Bien visto, don Jacobo no era viejo. Sólo sus miradas de chico podían apreciarlo así, pensó Alfredo. O tal vez era que sus cabellos de rubio ceniza, su cautela, su labio inferior saliente, y sus párpados gruesos, le daban aire de avejentado. Pero esa tarde, al descender Alfredo del tranvía de mulas, ofreciendo el arrimo de su hombro para ayudarle a su padre al regreso del Lazareto, no lo vio viejo. A grandes pasos y con la cara roja, don Jacobo salió de su zaguán, subió a un coche que esperaba al pie de la casa y, cerrando de un tirón la portezuela, le ordenó al cochero amodorrado en el pescante.

−¡Pronto! Al consultorio del doctor García Drouet.

No le prestó atención a la frase escuchada al vuelo.

Jorrearon los caballos. Chasqueó un latigazo y el coche viró por la avenida Industria, cambiando de son las ruedas al pasar del polvo al empedrado. Entrando al solar, se sintió triunfante de reanimar al padre.

−¡Ya viste, viejo! ¡Te curaste!

−De buena me he escapado. ¡Pero si no te empeñas vos en hacerme llevar, a esta hora estaría en el hueco! Le ponen a uno en la pierna o en la barriga la inyección, y lo aguañoso del suero se brinca a la boca... También es suerte; en Lazareto han muerto bastantísimos. ¡Conmigo fueron bien buenas las madrecitas!

Se acostó enseguida, doblado de debilidad, y aún doliéndole uno de los bubones. Pero henchía el pecho con placer de resucitado. Un desfile de comadres cayó de visita. Al acento de corazón de su gratitud, la señora Petita quería quitarle importancia a la ayuda prestada a él y a su hijo.

−¡Calle, calle, compadre Baldeón! No hay de qué, no hay de qué...

Juan hundió los dedos entre los cabellos, peinándose toscamente.

−Lo que es de esta, le pongo madrastra a mi zambo; el hombre no puede vivir sin mujer...

Dejándole acompañado, Alfredo salió a dar una vuelta. Jugó pelota un rato. La tarde se caía como en alas del viento que comenzaba a soplar. El barrio resurgía para él de una bruma y volvía a andar el mundo.

Al regresar, otra vez el coche aguardaba ante la casa de la blanca. Ignorando por qué, nació en él un oscuro temor que lo detuvo inmóvil frente al zaguán. Descendía la escalera un señor de sombrero alto y barba negra. Detrás vio bajar a don Jacobo trayéndola a ELLA en brazos, envuelta en colchas. ¡ELLA! Como quien pisa un sapo con el pie desnudo, lo comprendió. Resultaba inútil la explicación que a su lado murmuraba Moncada, con voz de sombra.

−Se llevan a la blanca con bubónica.

En el luminoso óvalo de la cara, un segundo allá pudo Alfredo mirar entreabiertos los ojos de mar penetrada de sol.

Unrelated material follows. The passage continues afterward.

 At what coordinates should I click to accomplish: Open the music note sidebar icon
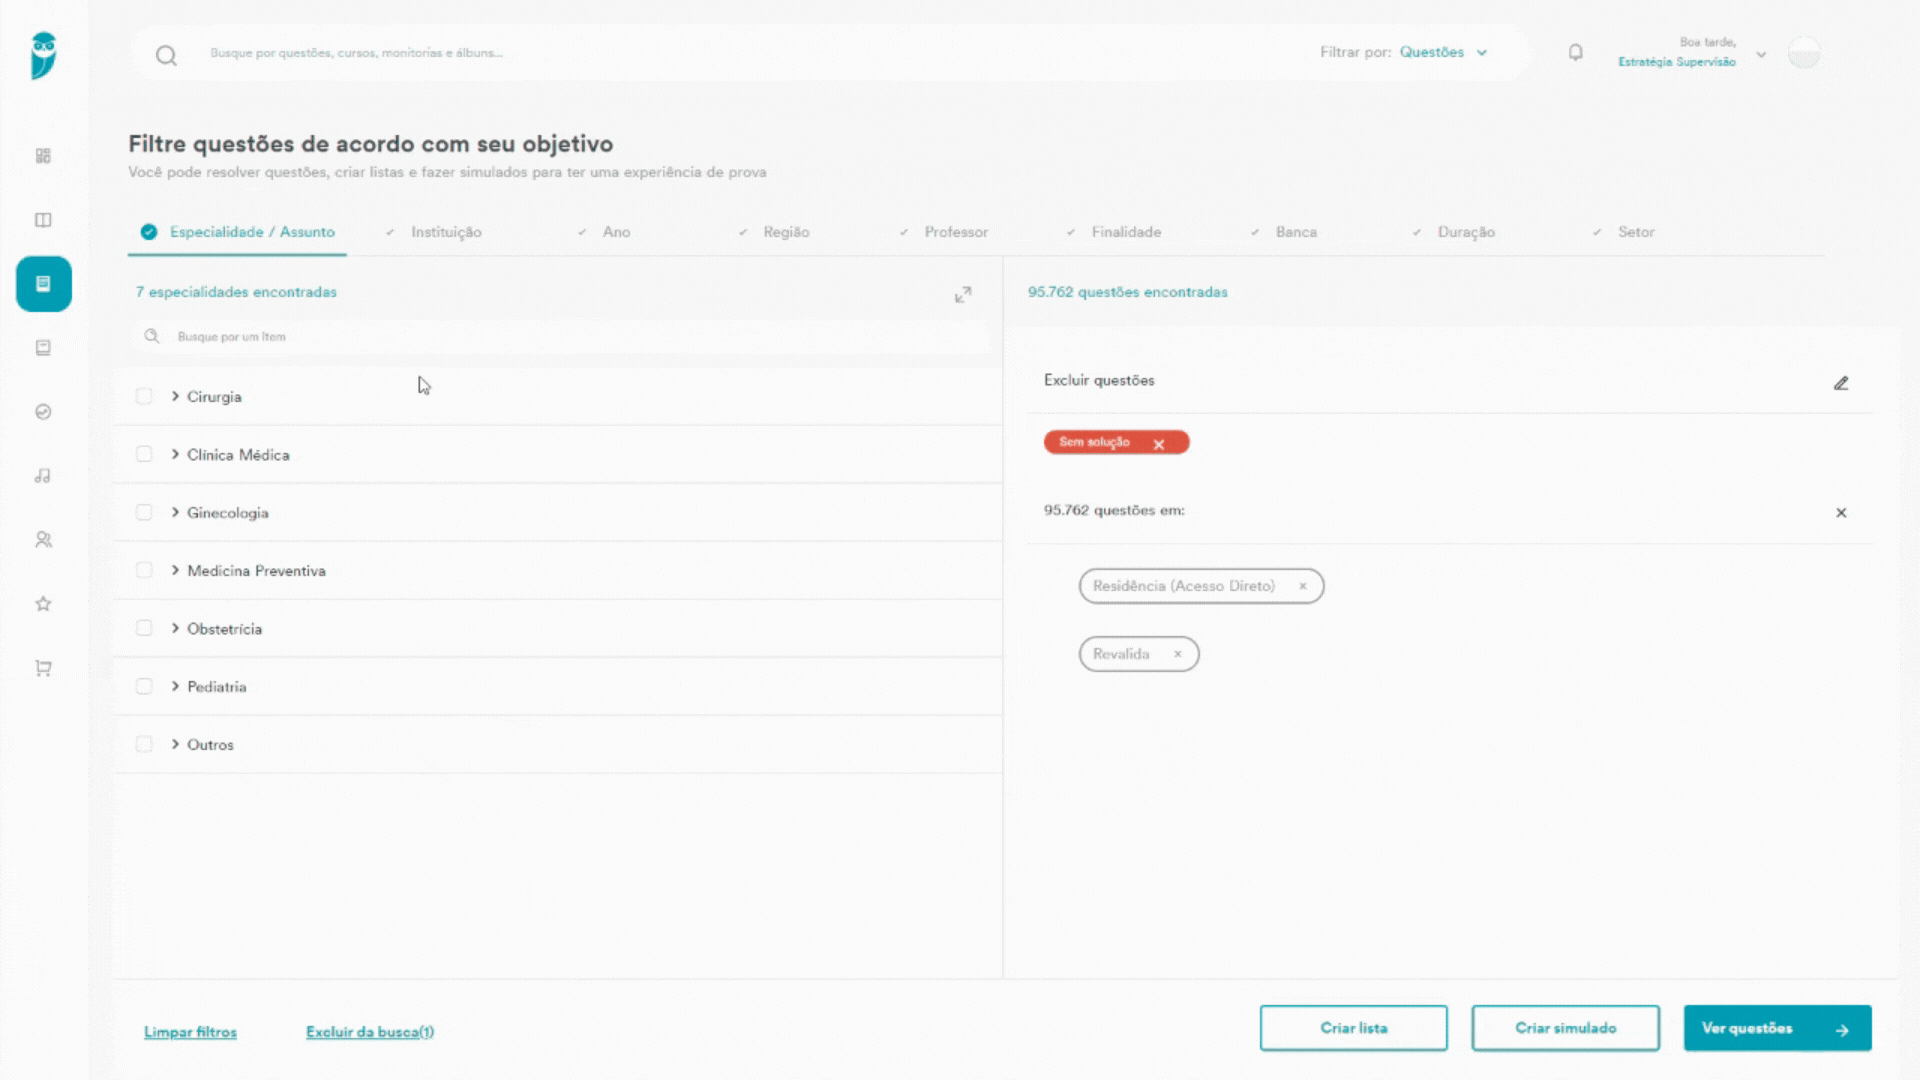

Ahora no le importaba ser visto. Es más; ojalá lo vieran; ojalá supiera que la había mirado siempre; a ella y a su esposo, porque a los dos los sentía como queridos. Don Jacobo atravesó el portal dirigiéndose al coche. Escapada de entre las ropas, una mano de ella, con la palma vuelta hacia arriba, parecía llamarle a él.

Alfredo Baldeón se echó de bruces en la hierba. Había jurado no llorar, claro; pero bajo su pecho, bajo sus brazos que la apretaban, giraba la tierra. Otra pared se le derrumbaba dentro.

Desde el fondo de todos los momentos de su vida, después, siempre una mano blanca le habrá de llamar; sólo un día supo a dónde.